For the Love of God, Please No One Tell Bruno Mars About the Election

Photo: Courtesy of YouTube/Bruno Mars

On Thursday afternoon, Bruno Mars responded to some questions over Twitter.

Should everyone be given a day off to listen to the first album Mr. Mars has released in four years, 24K Magic?

“ABSOLUTELY!” he wrote of the album, out now. “It’s an international holiday in my mind!”

What should fans sip on while listening to the titular inescapable earworm “24K Magic” or slinky ballad “Versace on the Floor”?

“The most elegant Champagne with imported strawberries. Or some Sunny Delight. Whatever.”

One fan tweeted not a question but a statement, pulled from the album’s eponymous track: “Put yo pinky rings up to the moon!” Mr. Mars, ever the sport, responded to the non-question anyway. “Wasn’t a question but respect.” He signed this tweet with a sunglasses-face emoji, the emoji that best captures the pure essence of Bruno Mars: forever cool, never ruffled, and completely unaware of anything going on around him.

Bruno Mars has been living in a beautiful, impenetrable bubble for four years — and, for our benefit as well as his, we must ask him and his open-bloused Hooligans to stay there for as long as possible. The success of the world’s weddings and bar mitzvahs depends on it.

Today, 24K Magic is out: The world will finally hear a new Bruno Mars record. Unfortunately, we must do so in a world where only one week prior, Donald Trump was elected president of the United States. In these trying times, Bruno Mars asks us to not be mad, to fix our face, to keep up. We should have believed him — we should have just watched. Previously, we didn’t believe him, and we didn’t just watch, and now look at the mess we’ve gotten ourselves into.

Mr. Mars has never once implied any political allegiance, and god willing never will. A website called Hollowverse wrote of Bruno Mars’s politics, “The total lack of information regarding Bruno Mars’ religion and political beliefs is so staggering, that one speculates that Mars completely lacks depth and maybe even intelligence.” I would disagree. Bruno Mars is a man who simply came here to do what he came to do, and that is — historically — to have fun, look good, and be funky. And now more than ever, this is what he must do.

Recently there has been an expectation that America’s pop stars weigh in on politics: Katy Perry, Beyoncé, Lady Gaga all have. Over the next few years, people will turn imploringly to Bruno Mars for guidance and light in the darkness. It will not be because of his sudden transformation into an outspoken surrogate for the Democratic Party. It will be because of his lifelong commitment to the Party Party.

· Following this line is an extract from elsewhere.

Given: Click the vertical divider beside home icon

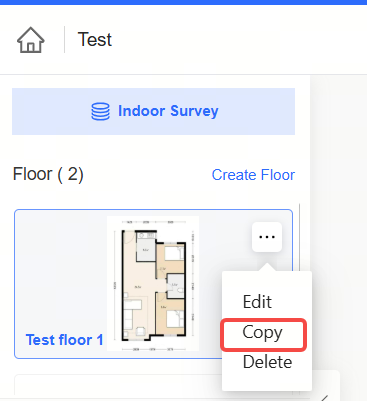Looking at the screenshot, I should tap(64, 40).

Watching the video for “24K Magic” as we enter the long haul of Trump’s America feels like if Molly Brown had decided to do a leisurely, rapturous waltz to strains of the Titanic string quartet as the ship sank. In the video, set in Vegas, neither Mars nor any member of his Hooligan crew gives any indication that America is about to succumb to chaos. At the climax, Mars jet-skis in the Bellagio fountain. He rides a mart cart stuffed with cash down the hallway of a hotel. He laughs in the face of god. This is a man who does not care about or fear a Trump presidency. This is a man who just wants to dance. Let him dance. And let his unabashed enthusiasm — even as we stare into the hellmouth — wash over you like a Xanax.

In a recent Rolling Stone cover story, Mars reported that he had been “living in this damn box for 18 months.”

Bruno, whatever you do: Stay right where you are and do not come out.